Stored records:
----------

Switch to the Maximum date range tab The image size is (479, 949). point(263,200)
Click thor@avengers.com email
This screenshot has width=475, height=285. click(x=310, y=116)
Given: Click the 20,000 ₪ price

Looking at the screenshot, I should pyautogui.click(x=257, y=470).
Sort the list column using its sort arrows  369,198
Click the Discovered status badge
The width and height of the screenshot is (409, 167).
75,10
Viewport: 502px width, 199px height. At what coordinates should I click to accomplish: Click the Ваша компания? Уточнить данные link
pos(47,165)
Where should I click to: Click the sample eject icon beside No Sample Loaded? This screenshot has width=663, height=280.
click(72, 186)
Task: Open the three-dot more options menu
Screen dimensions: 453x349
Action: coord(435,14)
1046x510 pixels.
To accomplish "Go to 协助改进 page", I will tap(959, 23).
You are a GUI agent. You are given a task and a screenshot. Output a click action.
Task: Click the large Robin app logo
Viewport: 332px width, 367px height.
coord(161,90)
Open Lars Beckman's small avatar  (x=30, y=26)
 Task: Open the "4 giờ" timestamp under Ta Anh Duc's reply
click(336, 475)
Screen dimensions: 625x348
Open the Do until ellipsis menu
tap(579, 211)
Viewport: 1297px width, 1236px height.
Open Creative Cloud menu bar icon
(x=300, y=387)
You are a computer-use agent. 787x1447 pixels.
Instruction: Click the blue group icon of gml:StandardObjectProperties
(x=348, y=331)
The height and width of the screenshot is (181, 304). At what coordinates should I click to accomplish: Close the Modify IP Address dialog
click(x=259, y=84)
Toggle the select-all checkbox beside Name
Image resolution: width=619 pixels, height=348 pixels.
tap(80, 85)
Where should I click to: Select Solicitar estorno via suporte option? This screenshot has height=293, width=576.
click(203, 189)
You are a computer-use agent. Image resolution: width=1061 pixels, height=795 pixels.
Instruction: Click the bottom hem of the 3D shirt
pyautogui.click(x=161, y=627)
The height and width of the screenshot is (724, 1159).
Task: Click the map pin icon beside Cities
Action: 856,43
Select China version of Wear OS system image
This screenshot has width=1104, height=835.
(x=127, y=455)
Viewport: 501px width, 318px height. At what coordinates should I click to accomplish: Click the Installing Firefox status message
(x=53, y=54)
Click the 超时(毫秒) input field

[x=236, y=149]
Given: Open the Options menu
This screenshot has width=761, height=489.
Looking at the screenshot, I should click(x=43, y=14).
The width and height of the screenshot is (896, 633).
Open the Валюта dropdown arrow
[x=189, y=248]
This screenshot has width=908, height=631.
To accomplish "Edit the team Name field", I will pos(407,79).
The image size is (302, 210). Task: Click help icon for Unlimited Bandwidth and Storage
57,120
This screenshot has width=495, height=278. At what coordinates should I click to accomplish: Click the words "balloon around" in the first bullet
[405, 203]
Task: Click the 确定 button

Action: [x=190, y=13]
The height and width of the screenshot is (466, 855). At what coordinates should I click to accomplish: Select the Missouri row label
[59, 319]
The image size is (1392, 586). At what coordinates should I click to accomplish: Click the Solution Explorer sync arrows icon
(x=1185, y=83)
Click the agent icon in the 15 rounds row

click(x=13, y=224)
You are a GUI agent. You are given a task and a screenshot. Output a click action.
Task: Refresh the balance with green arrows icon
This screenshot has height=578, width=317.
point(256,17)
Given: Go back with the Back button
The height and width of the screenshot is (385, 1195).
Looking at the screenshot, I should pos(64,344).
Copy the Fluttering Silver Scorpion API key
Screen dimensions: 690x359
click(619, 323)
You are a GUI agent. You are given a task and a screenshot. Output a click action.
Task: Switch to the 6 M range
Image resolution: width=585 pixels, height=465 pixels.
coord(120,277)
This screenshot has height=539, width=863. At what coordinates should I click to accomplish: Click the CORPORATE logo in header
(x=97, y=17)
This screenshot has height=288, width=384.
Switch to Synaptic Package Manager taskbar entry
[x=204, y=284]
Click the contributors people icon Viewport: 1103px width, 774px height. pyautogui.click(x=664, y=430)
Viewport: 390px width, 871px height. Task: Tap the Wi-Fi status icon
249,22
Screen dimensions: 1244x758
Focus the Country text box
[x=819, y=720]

----------

Retype each line above with no alterations.

Switch to the Maximum date range tab The image size is (479, 949). point(263,200)
Click thor@avengers.com email
This screenshot has width=475, height=285. click(x=310, y=116)
Given: Click the 20,000 ₪ price

Looking at the screenshot, I should pyautogui.click(x=257, y=470).
Sort the list column using its sort arrows  369,198
Click the Discovered status badge
The width and height of the screenshot is (409, 167).
75,10
Viewport: 502px width, 199px height. At what coordinates should I click to accomplish: Click the Ваша компания? Уточнить данные link
pos(47,165)
Where should I click to: Click the sample eject icon beside No Sample Loaded? This screenshot has width=663, height=280.
click(72, 186)
Task: Open the three-dot more options menu
Screen dimensions: 453x349
Action: coord(435,14)
1046x510 pixels.
To accomplish "Go to 协助改进 page", I will tap(959, 23).
You are a GUI agent. You are given a task and a screenshot. Output a click action.
Task: Click the large Robin app logo
Viewport: 332px width, 367px height.
coord(161,90)
Open Lars Beckman's small avatar  (x=30, y=26)
 Task: Open the "4 giờ" timestamp under Ta Anh Duc's reply
click(336, 475)
Screen dimensions: 625x348
Open the Do until ellipsis menu
tap(579, 211)
Viewport: 1297px width, 1236px height.
Open Creative Cloud menu bar icon
(x=300, y=387)
You are a computer-use agent. 787x1447 pixels.
Instruction: Click the blue group icon of gml:StandardObjectProperties
(x=348, y=331)
The height and width of the screenshot is (181, 304). At what coordinates should I click to accomplish: Close the Modify IP Address dialog
click(x=259, y=84)
Toggle the select-all checkbox beside Name
Image resolution: width=619 pixels, height=348 pixels.
tap(80, 85)
Where should I click to: Select Solicitar estorno via suporte option? This screenshot has height=293, width=576.
click(203, 189)
You are a computer-use agent. Image resolution: width=1061 pixels, height=795 pixels.
Instruction: Click the bottom hem of the 3D shirt
pyautogui.click(x=161, y=627)
The height and width of the screenshot is (724, 1159).
Task: Click the map pin icon beside Cities
Action: 856,43
Select China version of Wear OS system image
This screenshot has width=1104, height=835.
(x=127, y=455)
Viewport: 501px width, 318px height. At what coordinates should I click to accomplish: Click the Installing Firefox status message
(x=53, y=54)
Click the 超时(毫秒) input field

[x=236, y=149]
Given: Open the Options menu
This screenshot has width=761, height=489.
Looking at the screenshot, I should click(x=43, y=14).
The width and height of the screenshot is (896, 633).
Open the Валюта dropdown arrow
[x=189, y=248]
This screenshot has width=908, height=631.
To accomplish "Edit the team Name field", I will pos(407,79).
The image size is (302, 210). Task: Click help icon for Unlimited Bandwidth and Storage
57,120
This screenshot has width=495, height=278. At what coordinates should I click to accomplish: Click the words "balloon around" in the first bullet
[405, 203]
Task: Click the 确定 button

Action: [x=190, y=13]
The height and width of the screenshot is (466, 855). At what coordinates should I click to accomplish: Select the Missouri row label
[59, 319]
The image size is (1392, 586). At what coordinates should I click to accomplish: Click the Solution Explorer sync arrows icon
(x=1185, y=83)
Click the agent icon in the 15 rounds row

click(x=13, y=224)
You are a GUI agent. You are given a task and a screenshot. Output a click action.
Task: Refresh the balance with green arrows icon
This screenshot has height=578, width=317.
point(256,17)
Given: Go back with the Back button
The height and width of the screenshot is (385, 1195).
Looking at the screenshot, I should pos(64,344).
Copy the Fluttering Silver Scorpion API key
Screen dimensions: 690x359
click(619, 323)
You are a GUI agent. You are given a task and a screenshot. Output a click action.
Task: Switch to the 6 M range
Image resolution: width=585 pixels, height=465 pixels.
coord(120,277)
This screenshot has height=539, width=863. At what coordinates should I click to accomplish: Click the CORPORATE logo in header
(x=97, y=17)
This screenshot has height=288, width=384.
Switch to Synaptic Package Manager taskbar entry
[x=204, y=284]
Click the contributors people icon Viewport: 1103px width, 774px height. pyautogui.click(x=664, y=430)
Viewport: 390px width, 871px height. Task: Tap the Wi-Fi status icon
249,22
Screen dimensions: 1244x758
Focus the Country text box
[x=819, y=720]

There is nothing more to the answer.